*WRITTEN TASK:*
Can you write out, word for word, the lines of the material beginning at the line that has "15 on connector T 5" and stopping after the line that has "click(x=1082, y=562)"?

*RECORDS PROVIDED:*
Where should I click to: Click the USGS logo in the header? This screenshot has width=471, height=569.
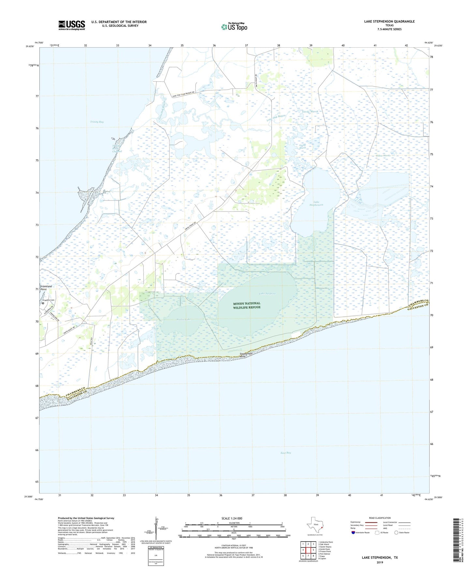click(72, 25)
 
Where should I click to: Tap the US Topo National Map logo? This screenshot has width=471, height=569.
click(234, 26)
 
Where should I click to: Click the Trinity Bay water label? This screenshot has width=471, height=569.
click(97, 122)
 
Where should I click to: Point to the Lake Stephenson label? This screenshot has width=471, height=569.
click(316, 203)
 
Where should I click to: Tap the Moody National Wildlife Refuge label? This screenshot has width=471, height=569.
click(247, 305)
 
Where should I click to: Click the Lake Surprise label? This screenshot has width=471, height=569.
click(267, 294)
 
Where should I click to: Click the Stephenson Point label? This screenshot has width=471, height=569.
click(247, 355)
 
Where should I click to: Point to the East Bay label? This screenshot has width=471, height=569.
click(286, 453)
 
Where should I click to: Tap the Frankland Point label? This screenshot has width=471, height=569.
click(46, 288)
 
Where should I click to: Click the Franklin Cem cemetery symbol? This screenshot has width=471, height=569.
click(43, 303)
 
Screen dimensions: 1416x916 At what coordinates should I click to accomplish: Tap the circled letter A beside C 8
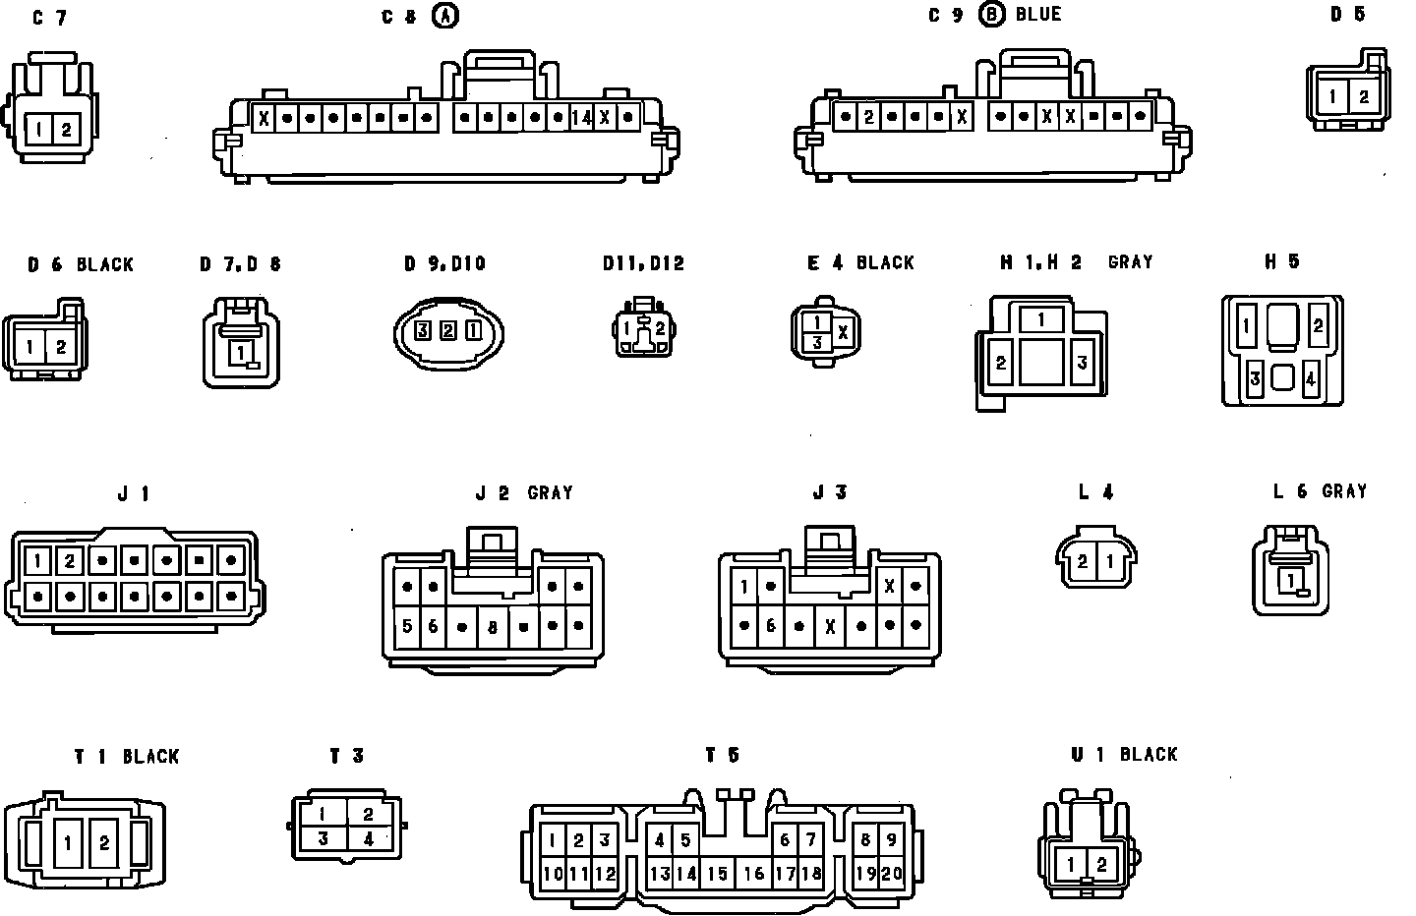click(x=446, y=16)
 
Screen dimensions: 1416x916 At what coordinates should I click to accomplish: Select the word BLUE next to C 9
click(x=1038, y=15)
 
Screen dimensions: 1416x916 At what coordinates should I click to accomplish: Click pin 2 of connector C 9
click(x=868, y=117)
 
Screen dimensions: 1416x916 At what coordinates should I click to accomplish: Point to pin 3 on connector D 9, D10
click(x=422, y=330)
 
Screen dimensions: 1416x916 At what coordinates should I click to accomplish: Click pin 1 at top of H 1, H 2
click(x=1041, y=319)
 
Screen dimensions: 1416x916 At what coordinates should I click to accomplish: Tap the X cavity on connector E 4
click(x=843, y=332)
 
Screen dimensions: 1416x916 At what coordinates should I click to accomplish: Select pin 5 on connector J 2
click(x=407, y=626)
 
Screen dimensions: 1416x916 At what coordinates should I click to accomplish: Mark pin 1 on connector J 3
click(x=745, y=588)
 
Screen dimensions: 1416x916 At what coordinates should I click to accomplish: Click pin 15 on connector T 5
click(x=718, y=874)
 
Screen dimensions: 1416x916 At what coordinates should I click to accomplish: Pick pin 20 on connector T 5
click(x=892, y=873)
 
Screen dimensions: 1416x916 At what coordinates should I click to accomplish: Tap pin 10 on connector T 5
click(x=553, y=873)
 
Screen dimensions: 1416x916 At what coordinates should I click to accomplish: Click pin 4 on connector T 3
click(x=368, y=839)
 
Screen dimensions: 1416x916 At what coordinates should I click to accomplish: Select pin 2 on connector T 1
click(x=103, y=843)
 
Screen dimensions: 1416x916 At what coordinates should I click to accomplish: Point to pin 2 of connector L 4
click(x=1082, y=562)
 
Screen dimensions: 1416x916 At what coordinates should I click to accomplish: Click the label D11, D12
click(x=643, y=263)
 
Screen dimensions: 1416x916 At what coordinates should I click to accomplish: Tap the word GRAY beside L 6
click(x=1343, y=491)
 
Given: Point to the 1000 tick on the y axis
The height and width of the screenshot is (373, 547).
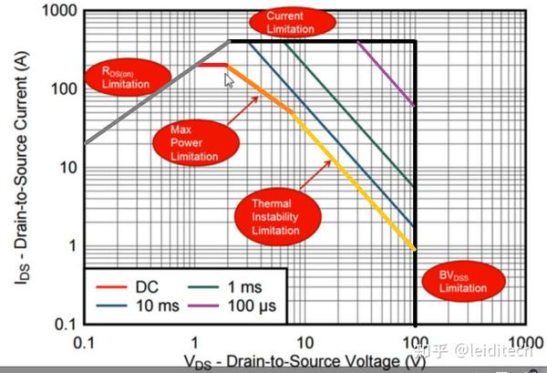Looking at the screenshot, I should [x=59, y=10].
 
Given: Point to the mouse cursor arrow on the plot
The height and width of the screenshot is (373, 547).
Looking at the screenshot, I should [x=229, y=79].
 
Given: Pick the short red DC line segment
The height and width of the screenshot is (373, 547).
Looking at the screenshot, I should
...
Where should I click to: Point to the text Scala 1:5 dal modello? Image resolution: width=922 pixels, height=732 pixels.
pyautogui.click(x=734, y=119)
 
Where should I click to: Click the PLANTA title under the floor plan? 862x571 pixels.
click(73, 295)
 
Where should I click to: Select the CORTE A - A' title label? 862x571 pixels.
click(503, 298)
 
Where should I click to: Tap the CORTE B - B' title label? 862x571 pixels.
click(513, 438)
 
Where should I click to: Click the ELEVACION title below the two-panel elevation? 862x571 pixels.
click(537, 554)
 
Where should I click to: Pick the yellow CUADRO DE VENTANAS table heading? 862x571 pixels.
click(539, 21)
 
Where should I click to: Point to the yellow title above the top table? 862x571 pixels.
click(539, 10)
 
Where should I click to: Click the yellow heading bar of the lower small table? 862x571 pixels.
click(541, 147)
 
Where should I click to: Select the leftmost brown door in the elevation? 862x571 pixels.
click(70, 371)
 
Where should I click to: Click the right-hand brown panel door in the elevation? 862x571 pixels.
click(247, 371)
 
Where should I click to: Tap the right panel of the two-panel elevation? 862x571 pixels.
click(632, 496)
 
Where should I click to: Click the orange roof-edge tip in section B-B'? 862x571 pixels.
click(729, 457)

*RESPONSE BELOW:*
Screen dimensions: 1416x916 At what coordinates should I click to accomplish: Click pin 15 on connector T 5
click(x=718, y=874)
 
Screen dimensions: 1416x916 At what coordinates should I click to accomplish: Pick pin 20 on connector T 5
click(x=892, y=873)
 
Screen dimensions: 1416x916 At what coordinates should I click to accomplish: Tap pin 10 on connector T 5
click(x=553, y=873)
 
Screen dimensions: 1416x916 At what coordinates should I click to accomplish: Click pin 4 on connector T 3
click(x=368, y=839)
 
Screen dimensions: 1416x916 At what coordinates should I click to accomplish: Select pin 2 on connector T 1
click(x=103, y=843)
 
Screen dimensions: 1416x916 At what coordinates should I click to accomplish: Point to pin 2 of connector L 4
click(x=1082, y=562)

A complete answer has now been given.